Wo und wann immer ihm danach zumute war, mich zu verspotten tat er das auf unnachahmliche Weise.
Um Sachlichkeit ging es ihm nie, immer nur um den Klamauk, ums Lachen der Anderen in das er mit listig blitzenden Augen und breitem Grinsen einstimmte.
Er selbst war zu schallendem Lachen unfähig und eigentlich sehr mifühlend kameradschaftlich und durch und durch ehrlich-
Allerdings, wie gesagt, in Worten rigoros.

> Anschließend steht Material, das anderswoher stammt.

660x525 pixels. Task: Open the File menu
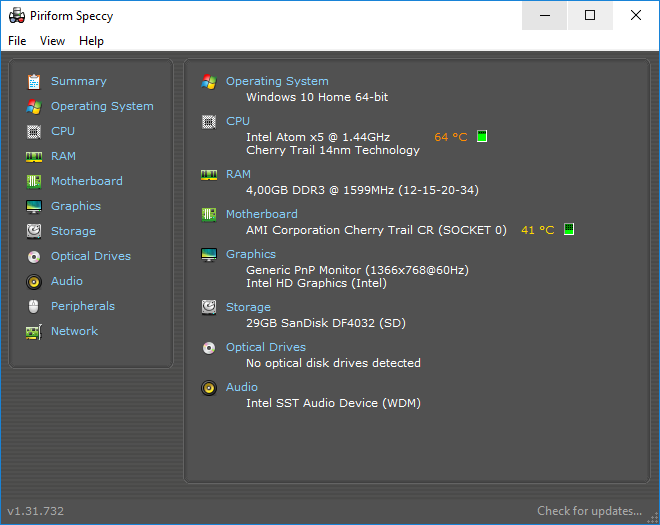(x=17, y=41)
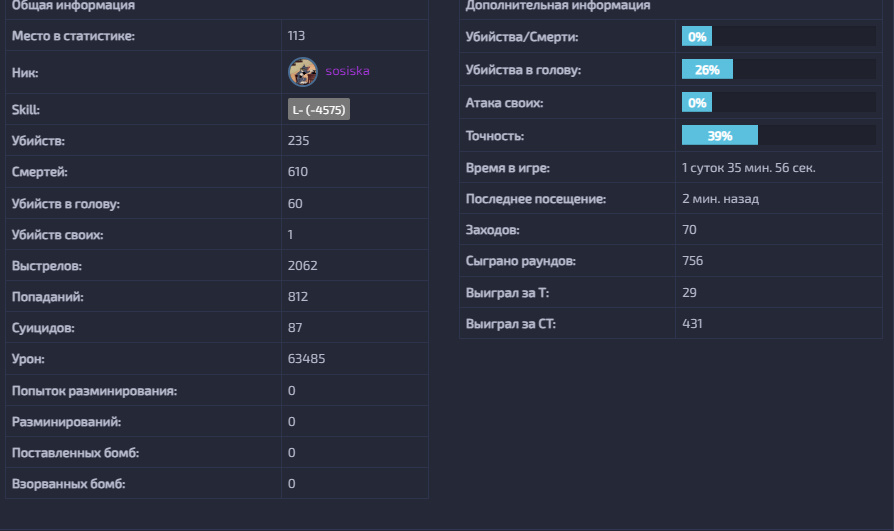Click the last visit '2 мин. назад' value
This screenshot has width=894, height=531.
click(720, 199)
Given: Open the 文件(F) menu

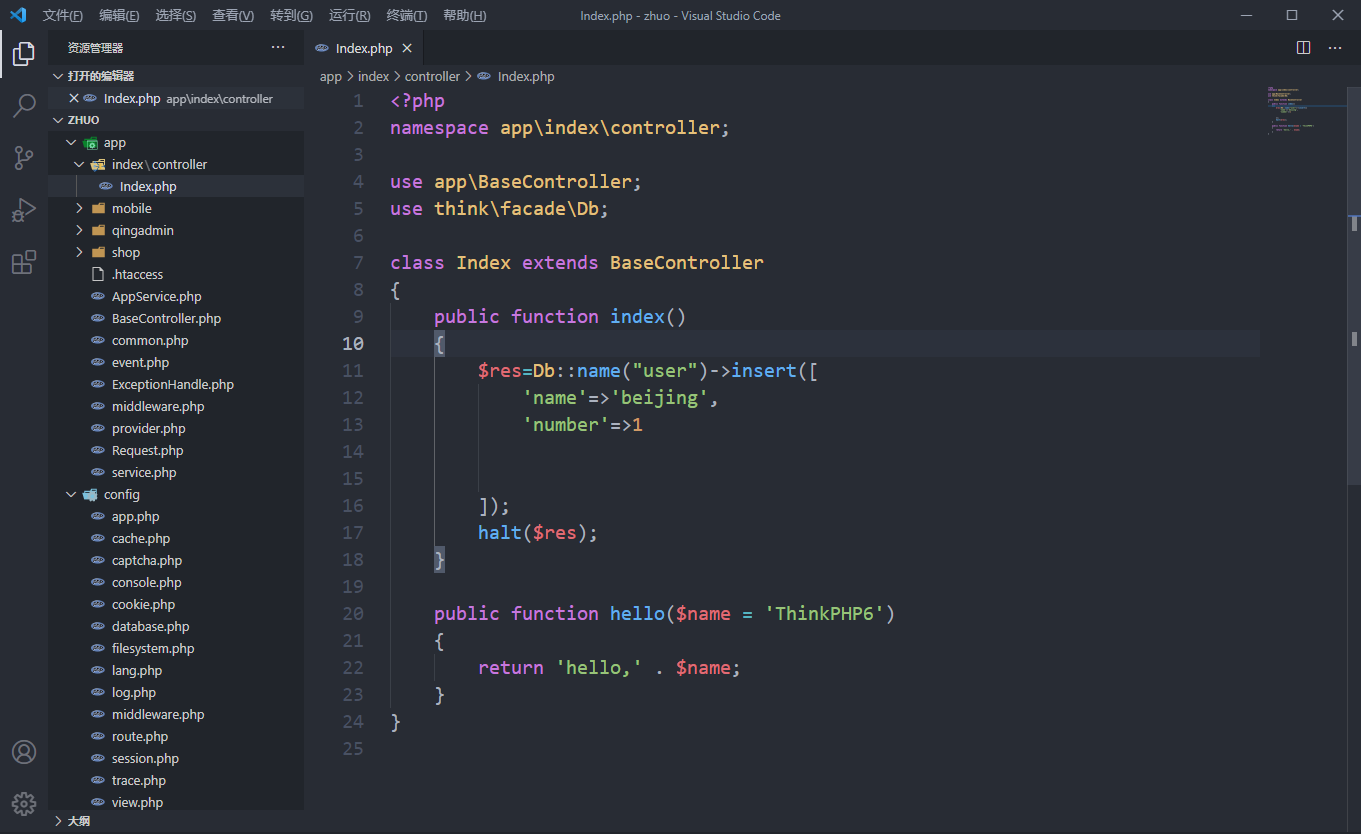Looking at the screenshot, I should [62, 16].
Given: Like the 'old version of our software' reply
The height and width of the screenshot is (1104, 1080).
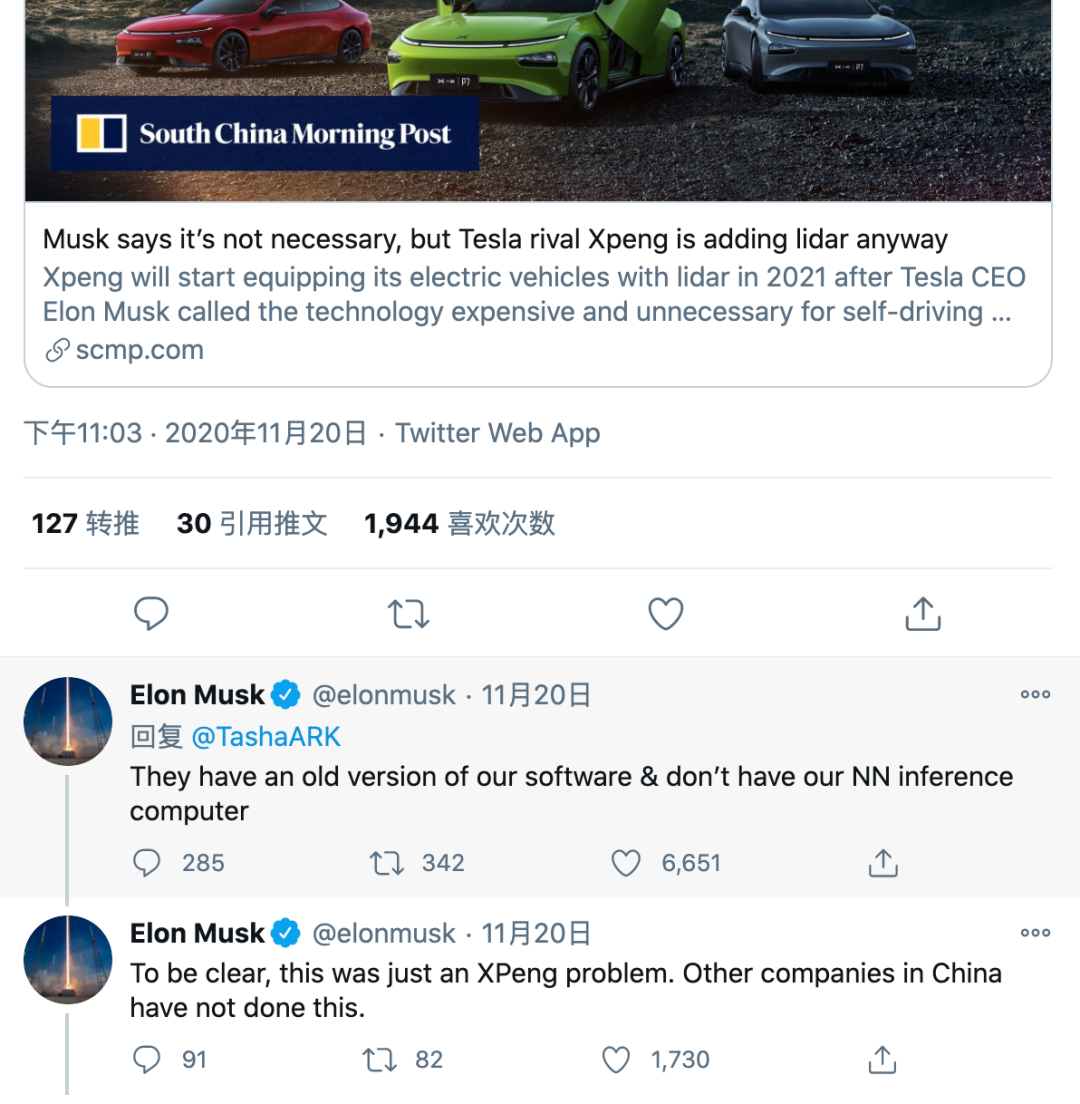Looking at the screenshot, I should 626,863.
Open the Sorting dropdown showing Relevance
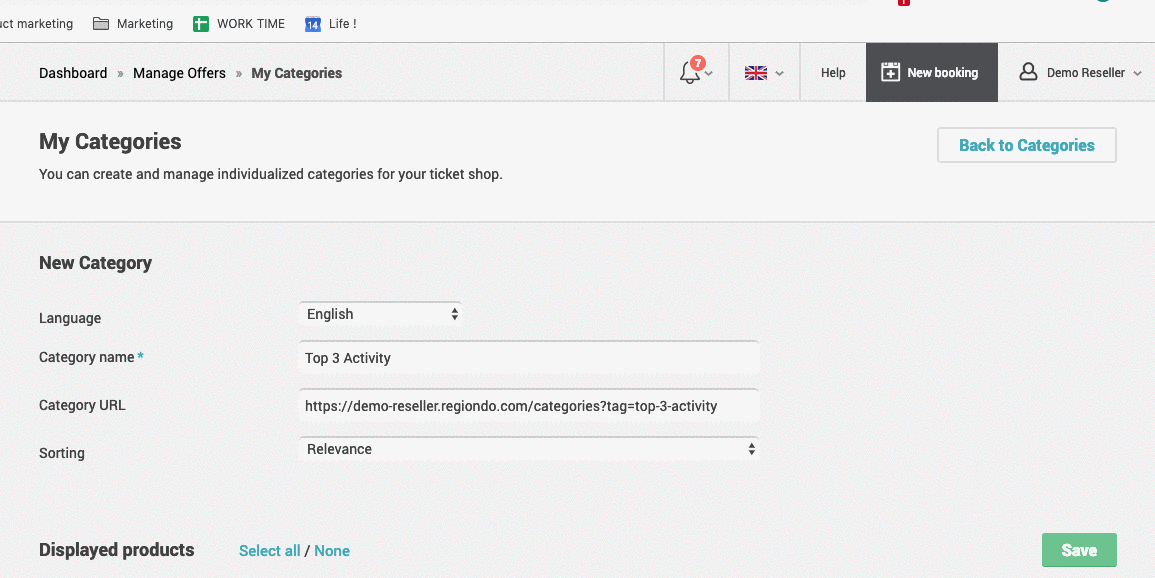Viewport: 1155px width, 578px height. tap(529, 449)
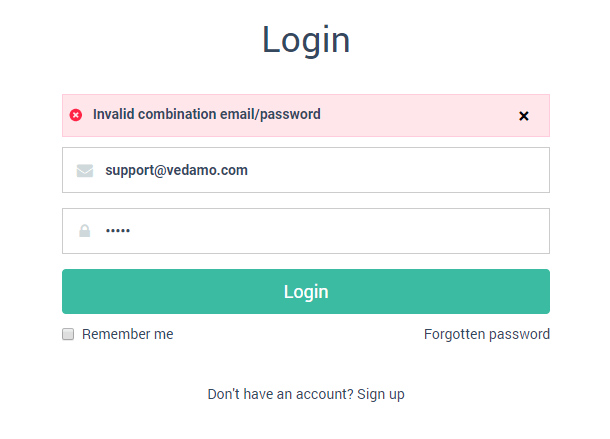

Meistens machte er die Leute, die seine groben Scherze hörten, erst neugierig:
Herman zog damals, im Sommer 1985, die volle Aufmerksamkeit der fünf noch jungen in ihren schwarzen Neoprenanzügen wie aus dem Nichts, direkt neben uns auftauchenden Tiefseeschwimmer, auf sich, als er mit einem Kopfnicken in meine Richtung wies.
Das geschah während des Aufziehens der Netze in Landnähe und nachdem die Motoren ausgeschaltet worden waren.
Er höhnte laut, ich solle auch nicht das Beten vergessen, wenn ich nach Feierabend zu meinem "Hohen Rat" nach Leipzig fahre.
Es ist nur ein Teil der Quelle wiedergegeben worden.